Estos días, en que traslado mi biblioteca a la que será mi nueva vivienda, he recordado con frecuencia el poema del inolvidable César Simón, que fue profesor mío en la Facultad de Filología de mediados de los 70.
Esta es la vieja biblioteca, que por extraños avatares de las guerras carlistas
vino a parar a este bajo techado de la cámara
-y el escritorio donde se firmaron las sentencias de muerte-.
Existen tratados de metafísica,
cartularios, manuales de agricultura, poesías completas,
odas y dísticos, mapas con eolos y céfiros.
Paso vagamente las páginas. Y las cierro.
Las transporto del estante de la derecha al de la izquierda,
del de la izquierda al de la derecha;
saco de algunos de ellos recetas de un médico,
tarjetas enviadas por un confuso individuo a su mamá
desde Solingen. Voy a mirar los cepos.
Vigilo la parada del agua.
Hago café. Subo de nuevo hasta el desván. Me detengo
en el rellano. Olvidaba la llave,
la llave de la cripta, donde se amontonan las mecedoras.

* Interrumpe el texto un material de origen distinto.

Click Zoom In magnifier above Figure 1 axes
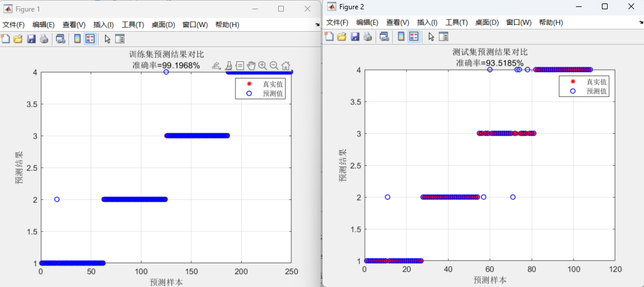644x287 pixels. 263,65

He contemplado fijamente los libros. Están las gruesos,
los más gruesos, los crujientes, los blandos.
Fijamente los he contemplado, los blandos, los más blandos.
Los he vuelto a amontonar y arrojar en los cestos
una vez y otra, como medidas de áridos.
A veces me detengo junto a la biblioteca, esa es la verdad,
le doy algunas vueltas, manoseo su mapa mundi,
los Nueve años de vida errante, de Cabeza de Vaca,
el Fuero Juzgo.
Y los transporto del estante de la derecha al de la izquierda,
del de la izquierda al de la derecha.